Material for this task –
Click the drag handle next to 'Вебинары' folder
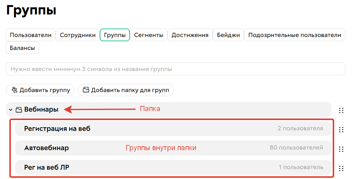This screenshot has width=358, height=179. pos(341,110)
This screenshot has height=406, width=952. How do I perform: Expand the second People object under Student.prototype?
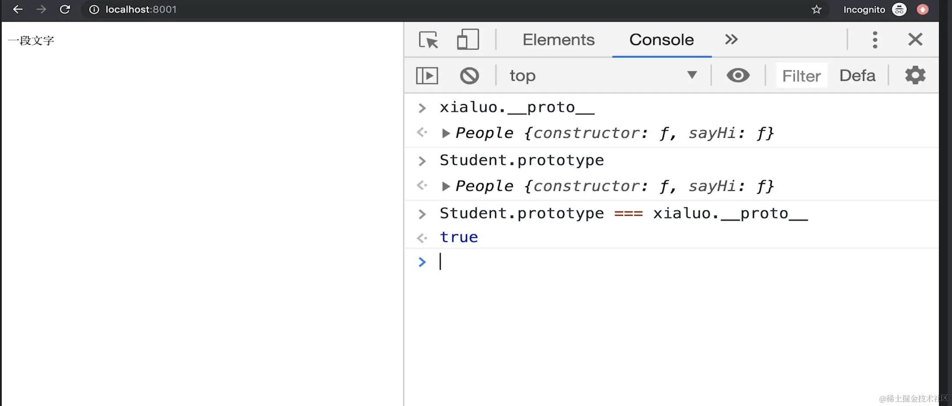(446, 186)
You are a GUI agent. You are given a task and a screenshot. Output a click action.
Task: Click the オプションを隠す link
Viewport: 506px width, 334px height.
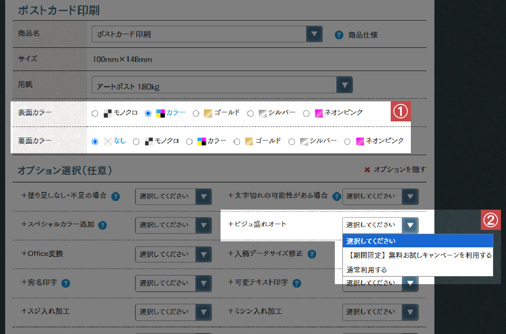400,169
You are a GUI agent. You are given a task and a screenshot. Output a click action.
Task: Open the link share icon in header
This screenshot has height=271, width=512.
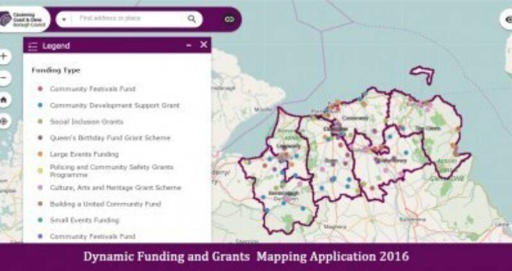pyautogui.click(x=228, y=19)
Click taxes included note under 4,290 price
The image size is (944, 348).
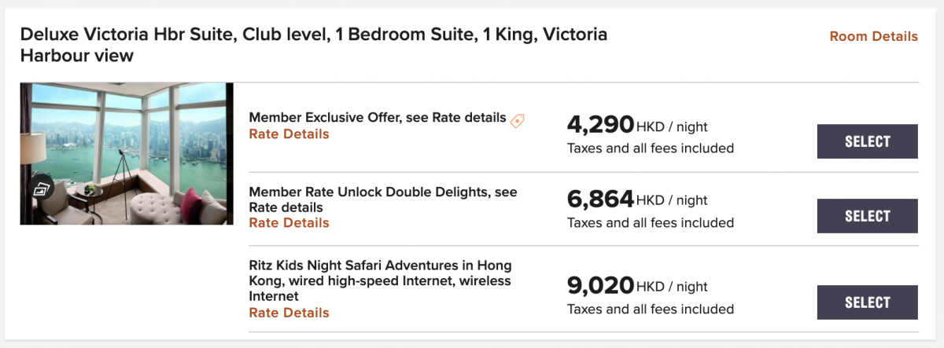tap(651, 148)
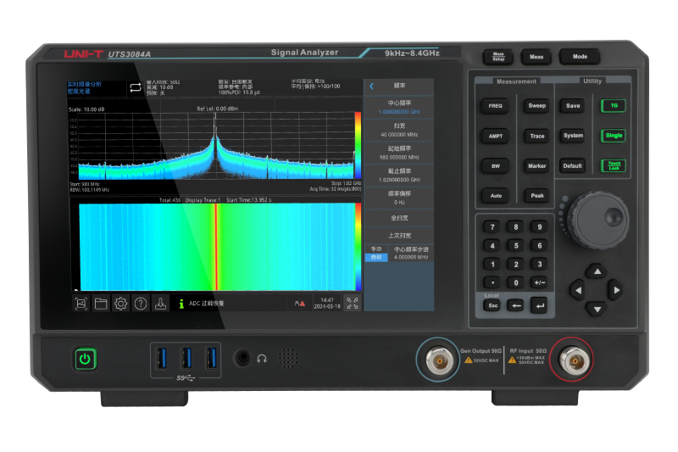Select the 中心频率 center frequency field
Image resolution: width=678 pixels, height=452 pixels.
tap(398, 107)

Assignment –
Looking at the entries above, state how many lines contain "link"; give the number alone.

Final answer –
2